“The coalition is not taking any precautions to avoid civilian casualties,” Aghid al-Khodr, a senior editor at Sound and Picture, an organization that maintains a network of covert correspondents in Raqqah – the de facto Daesh capital in Syria, said.
“The number of Daesh fighters in the city does not exceed 500, but if they’re going to destroy a residential building and wipe out all the people in it every time they want to kill a Daesh fighter then they will be purging the city from both Daesh and the residents,” he added.
Rights groups further argued that the US-led airstrikes have on some occasions endangered large groups of civilians in an effort to kill a single Daesh militant.
“There are definitely grounds for caution and concern and the need to beef up the process by which targets are selected,” Nadim Houry, the director of the terrorism and counter-terrorism program at Human Rights Watch, said.
“We know that Daesh fights from civilian areas; and in some cases intentionally uses civilians to protect itself,” he pointed out.

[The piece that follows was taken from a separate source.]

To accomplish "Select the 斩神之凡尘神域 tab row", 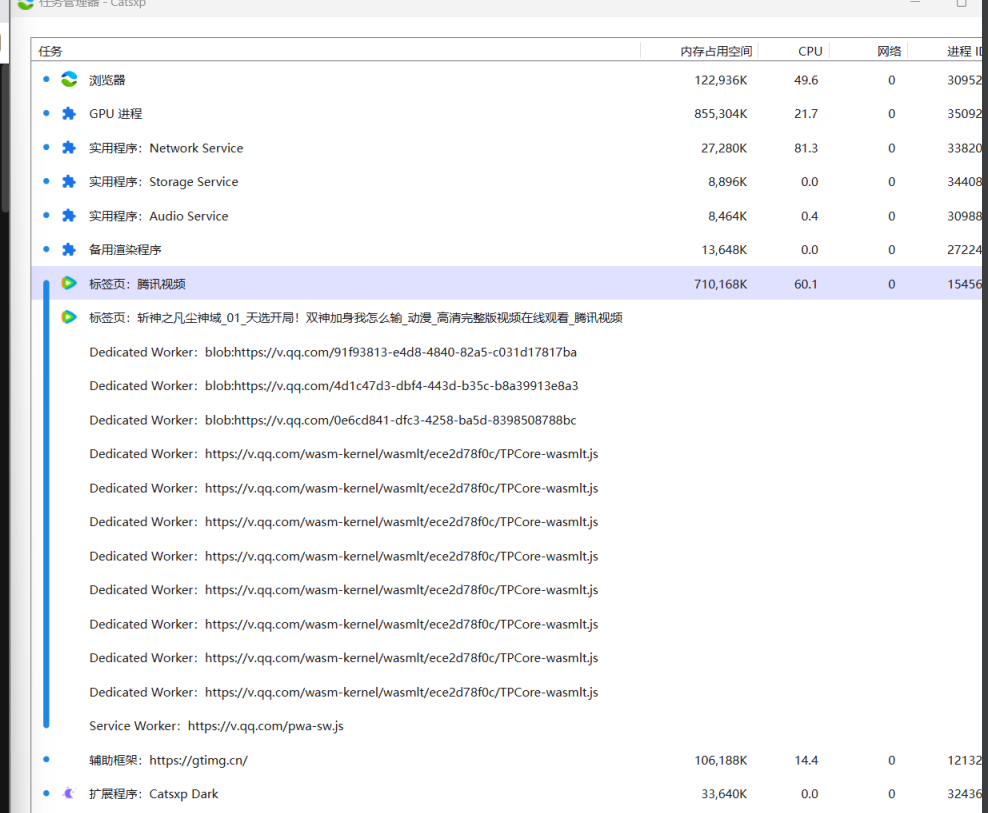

“The coalition still has the obligation to minimize civilian casualties and have a robust mechanism in place. When it fails the result can be very deadly for civilians, so an investigation of these strikes is essential,” Houry noted.
The US-led coalition has been conducting airstrikes against what are said to be Daesh targets inside Syria since September 2014 without any authorization from the Damascus government or a UN mandate.
The military alliance has repeatedly been accused of targeting and killing civilians. It has also been largely incapable of fulfilling its declared aim of destroying Daesh.
The city of Raqqah, which lies on the northern bank of the Euphrates River, was overrun by Daesh terrorists in March 2013, and was proclaimed the center for most of the Takfiris’ administrative and control tasks the following year.
It is estimated that a population of 300,000 civilians is trapped inside Raqqah, including 80,000 displaced from other parts of Syria. Thousands have fled in recent months, and the United Nations Office for the Coordination of Humanitarian Affairs believes about 160,000 people remain in the city.
On June 6, the US-backed militiamen from the so-called Syrian Democratic Forces (SDF) said they had launched an operation aimed at pushing Daesh out of Raqqah.